Capita, having done rubbish jobs with numerous NHS contracts they were given, are in trouble – again. The company has fingers in so many pies: they were the company hounding those of us who had paid our TV dues – then kept on threatening us with debt collectors, saying we hadn’t paid. They were hauled before MPs and rightly dressed down – that didn’t seem to worry them, there were lots more NHS contracts up for grabs. Guess what – I have a TV licence but the first letter to reach me when I move into my new home is demand saying there is no record of me owning a TV licence.
Capita Business Services‘ shambolic £700m Primary Care Support contract with NHS England will at last be scrutinised by the National Audit Office amid “ongoing issues” with service delivery.
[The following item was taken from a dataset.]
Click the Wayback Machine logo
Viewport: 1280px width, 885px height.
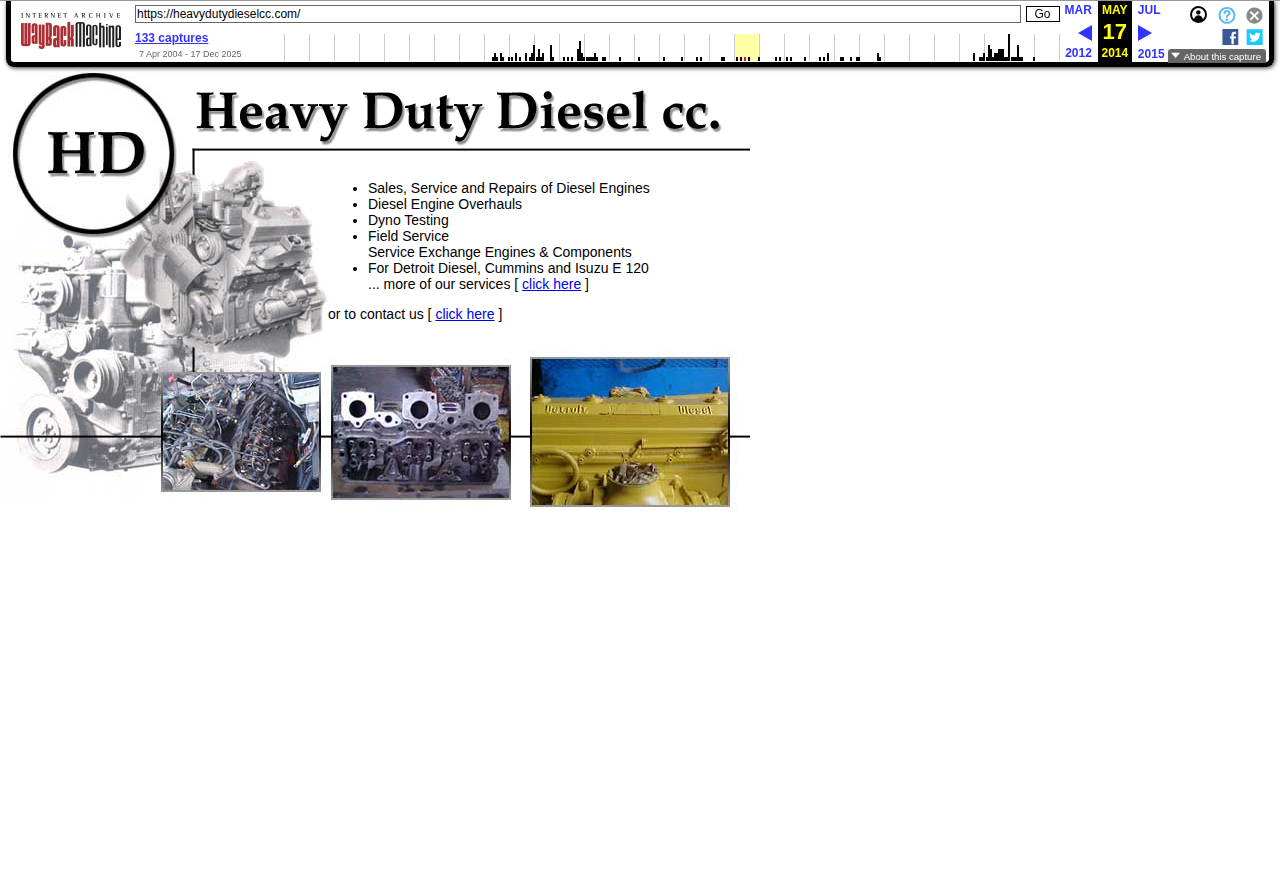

Yet when I joke about them with my new GP, he rolls his eyes – his surgery was one of those whose records were messed up by them. In 2015. Capita committed to provide support services to 8,000 GPs across the country for £70m; and the problems started. So now you know why it’s so difficult to get through to a doctor.
Private Eye used to refer to them as C(r)APITA, because it made so many mistakes providing appalling service for Government contracts across England. Somehow it has become a favourite to be awarded contracts, especially in the NHS. I wonder why?
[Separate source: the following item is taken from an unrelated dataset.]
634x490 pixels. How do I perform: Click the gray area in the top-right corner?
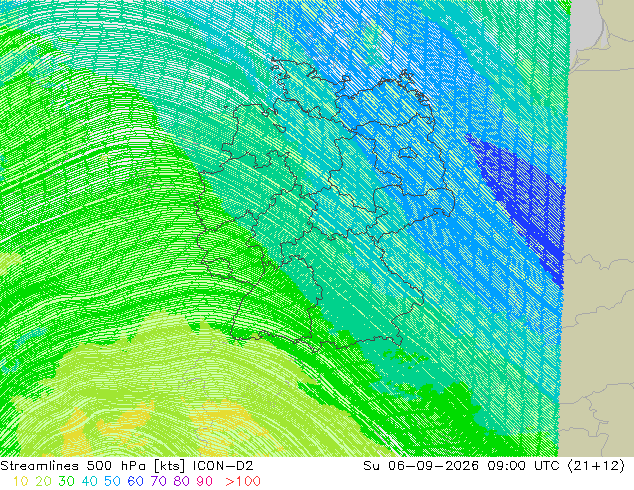(586, 24)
Google ‘Capita Problems‘ and you find Government agencies from the Police to Birmingham City Council reported major problems with this company, on contracts which ran into millions. In Oxfordshire locals calling their district Council have been told to call a Dorset number instead of Dorchester-on-Thames – there is a town of same name in this country, and Crapita staff don’t know the difference. But no-one seems to care; after all, it’s only our money that pays this company and gets wasted, so why should they worry.
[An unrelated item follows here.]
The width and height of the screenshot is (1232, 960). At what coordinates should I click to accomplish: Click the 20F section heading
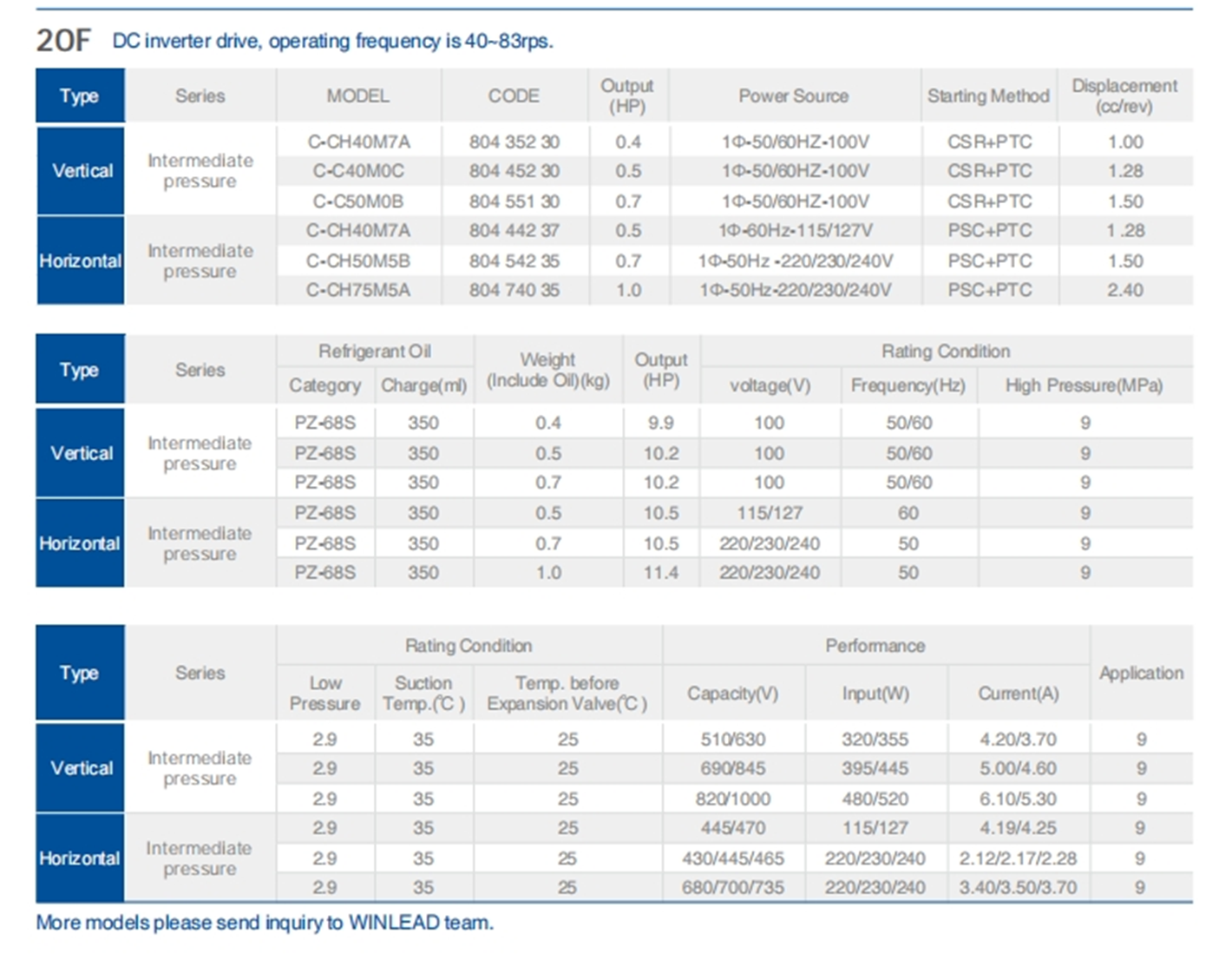pyautogui.click(x=62, y=40)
Proving you can’t keep a not-so-good company down, here they are in the news again. I was a ‘victim’ of their Licence ‘dept’ when I suddenly started to get letters demanding I pay up for my annual TV fee, which had already been paid.
After threatening letters, saying they would be sending in the debt collectors, and them ignoring my phone calls, I contacted my local MP. Only to find that he had had so many similar complaints he had tasked a member of staff to deal with them.
He finally got me a letter from them, grudgingly admitting that I didn’t need to pay any more – but no apology!
C-apita is ‘big’ in the NHS.
Previously our local hospital had terrible problems with them, but we were not alone. If you want to see how far their influence spreads, go to http://www.capita.com/media/1502/capita-services-to-the-health-sector.pdf
And see how massive is their presence in the NHS.
Notwithstanding all the problems this company gave the NHS in the past, recently the NHS awarded them another contract! This time C-apita managed to muck up a perfectly good system that GPs relied upon, and got into trouble with the General Practitioners’ Committee of the British Medical Association. Their Chair, Chaand Nagpaul, had to write a strongly-worded letter to NHS England (who had awarded them their latest contract).
In it he said they were concerned with the failure of their services including urgent files not collected, running out of essential supplies – even down to prescription form pads and syringes – and, what a surprise, C-apita’s Support Centre where surgeries are supposed to phone to get help with problems, wasn’t answering their phones!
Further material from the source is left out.